GARCH(1,1) — Basic Statistical Approach:

σ²_t = ω + α × ε²_{t-1} + β × σ²_{t-1}

Parameters: ω (baseline volatility), α (shock persistence), β (variance persistence). Sum α+β close to 1 = persistence effect.

Extensions:

  • GJR-GARCH / EGARCH: asymmetry (leverage effect — declines increase volatility more than rises)
  • GARCH-DCC: Dynamic Conditional Correlation — correlation matrix for portfolio
  • HAR-RV (Heterogeneous Autoregressive RV): uses daily, weekly and monthly RV as predictors

ML Volatility Models

Feature Set:

features = {
    'rv_1d': realized_volatility(returns, '1D'),
    'rv_5d': realized_volatility(returns, '5D'),
    'rv_22d': realized_volatility(returns, '22D'),
    'iv_atm': implied_volatility_atm,  # if available
    'iv_skew': iv_25d_put - iv_25d_call,
    'vix': vix_level,
    'vvix': vvix,  # volatility of VIX
    'volume_ratio': volume / sma_volume_20d,
    'return_1d': log_return_1d,
    'abs_return_5d': abs(log_return_5d)
}

Neural Network Models:

  • LSTM with RV features: well captures volatility clustering
  • WaveNet: dilated causal convolutions for long contexts
  • Transformer: allows attention on different time horizons

Comparative Result (MSE on 1-day forecast): HAR-RV → GARCH → LightGBM → LSTM ≈ Transformer. Difference between best ML and HAR-RV: 5-15% on MSE. HAR-RV surprisingly strong baseline.
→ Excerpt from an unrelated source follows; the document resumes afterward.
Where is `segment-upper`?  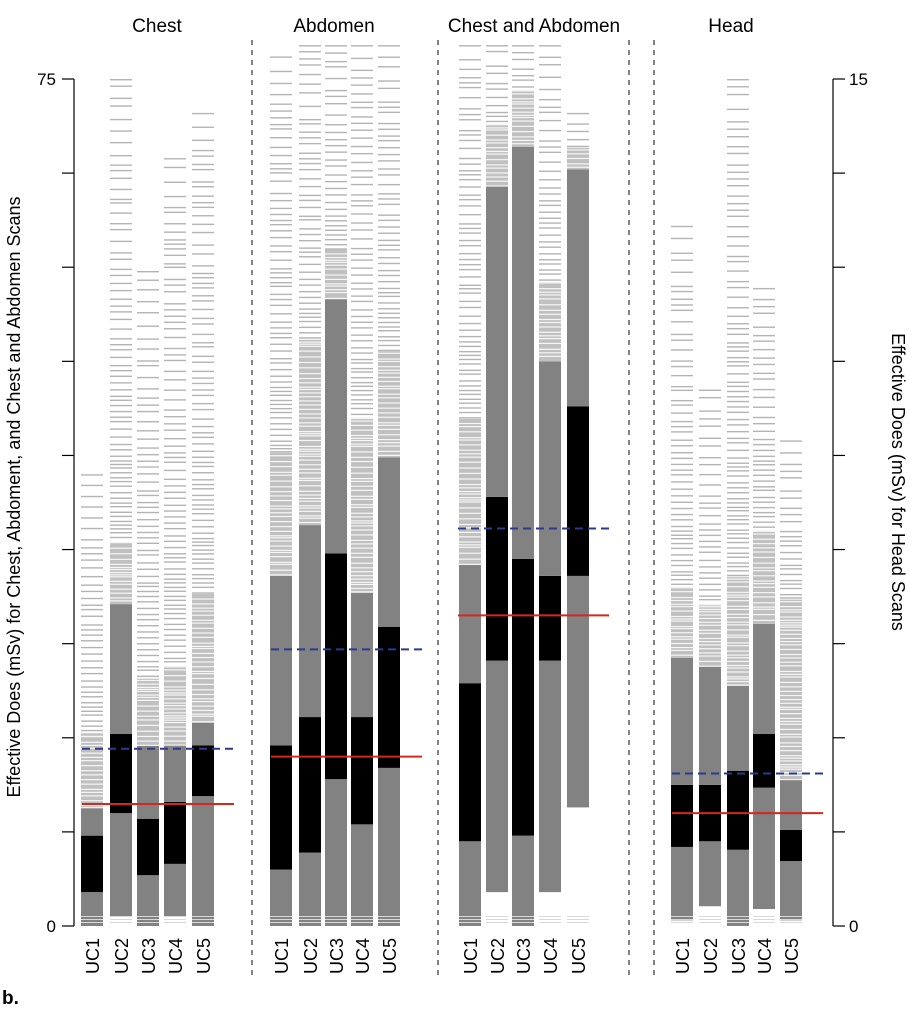 segment-upper is located at coordinates (92, 822).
Volatility Surface Forecasting

For options desk, need forecast not of single point, but volatility surface (IV across all strikes and expiries):

Parametric Models:

  • SVI (Stochastic Volatility Inspired) parameterization: 5 parameters per slice
  • SSVI (Surface SVI): adds no-arbitrage constraints

ML for Surface Dynamics:

  • PCA on historical surfaces → predict PC coefficients → reconstruct surface
  • Autoencoder + temporal model (LSTM): encode surface, predict in latent space

Applying Volatility Forecasts

Options Trading:

  • IV > predicted RV → options expensive → short vega strategies (short straddle)
  • IV < predicted RV → options cheap → long vega (buy gamma)
  • Volatility premium: IV averages 10-30% higher than RV — this is VRP (Volatility Risk Premium)

Position Sizing:

Position_Size = Risk_Budget / (ATR_multiplier × Forecast_Volatility)
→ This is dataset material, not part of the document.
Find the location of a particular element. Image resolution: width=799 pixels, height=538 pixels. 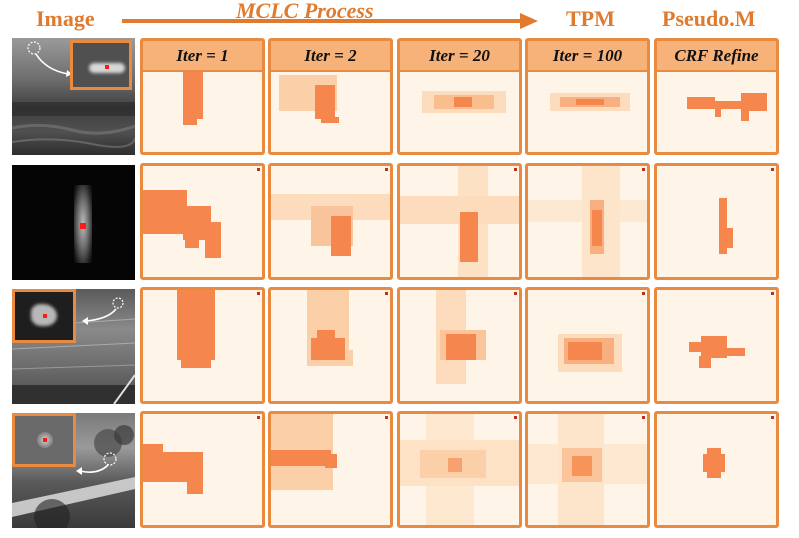

column-label-iter-1: Iter = 1 is located at coordinates (202, 56).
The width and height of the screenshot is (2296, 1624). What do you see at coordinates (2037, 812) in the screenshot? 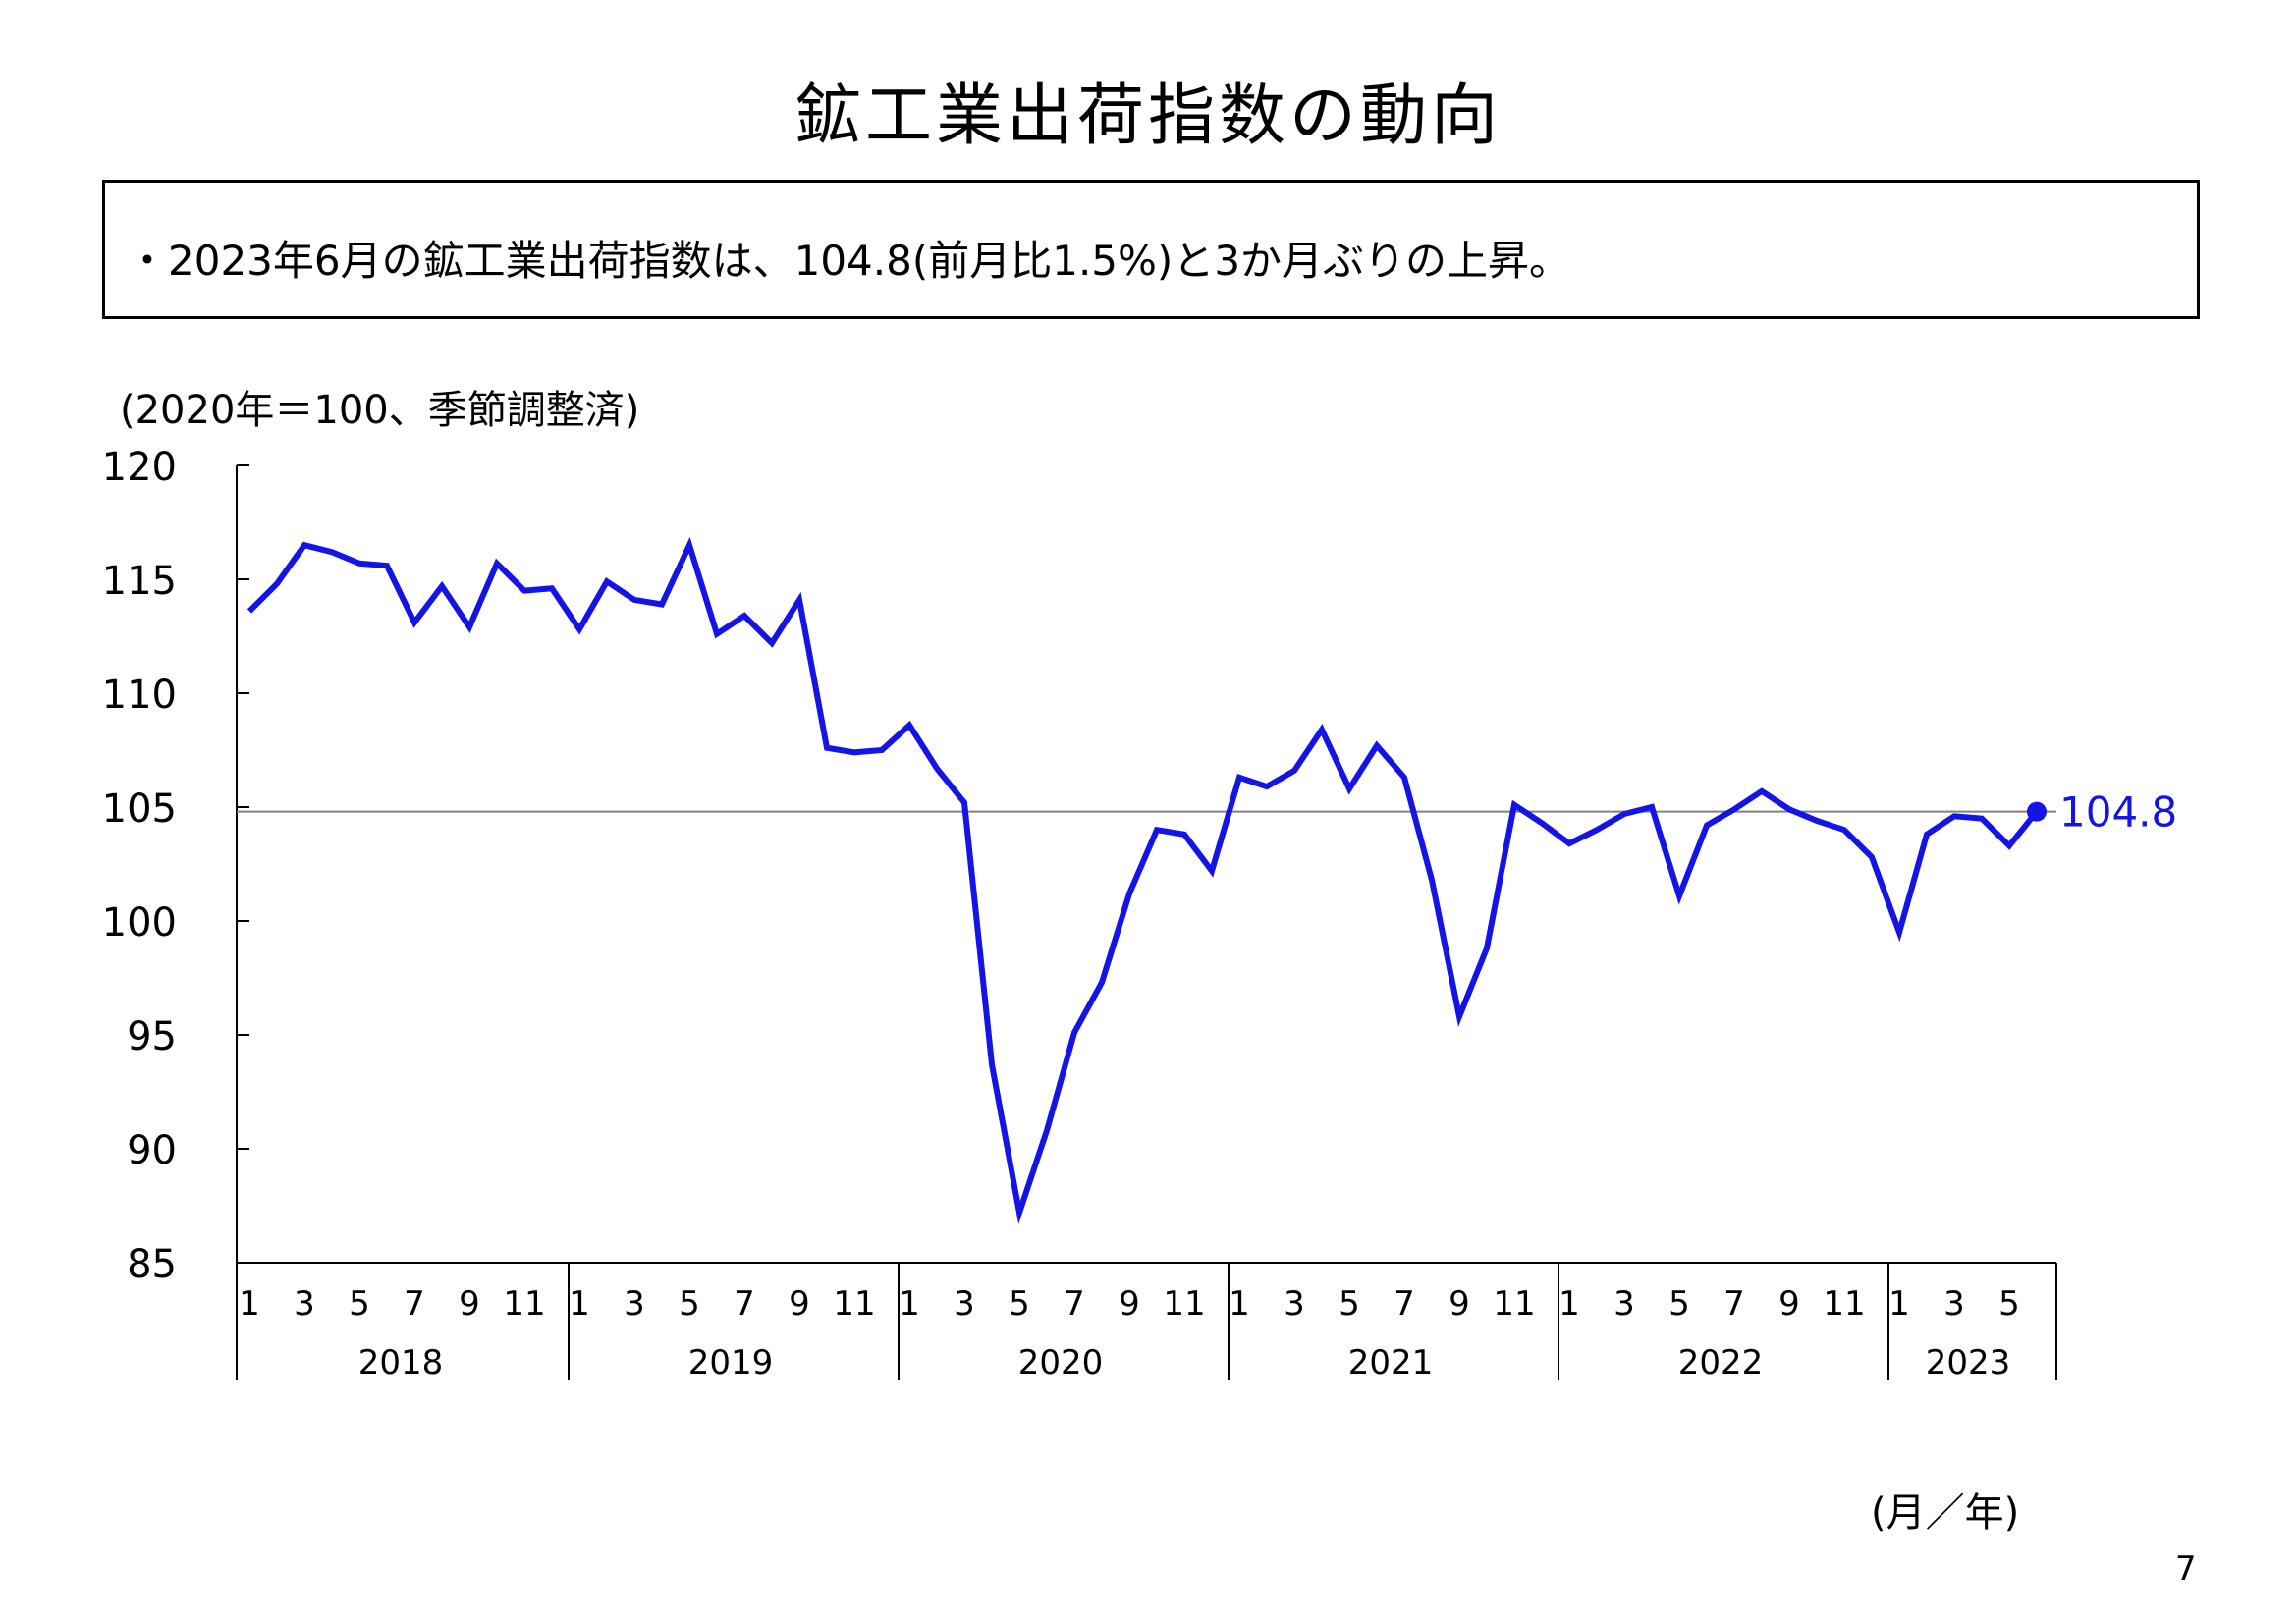
I see `last-point-marker` at bounding box center [2037, 812].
With high predicted volatility — smaller position. This is Kelly Criterion in action.

Risk Management:

  • VaR (Value at Risk): depends on volatility, updates dynamically
  • CVaR / Expected Shortfall: regulatory requirement Basel III
  • Margin requirements: for futures/options — dynamic collateral calculation

Production System

Stack:

  • QuantLib / py_vollib for theoretical calculations
  • Polygon.io / CBOE for IV data
  • ClickHouse for high-frequency RV data storage
  • Airflow for daily forecast recalculation

Monitoring: Mincer-Zarnowitz regression to assess calibration: predicted volatility should be unbiased predictor of realized. Bias correction on systematic deviation.

Timeline: HAR-RV baseline + GARCH comparison — 2-3 weeks. ML model with volatility surface and trading system integration — 8-12 weeks.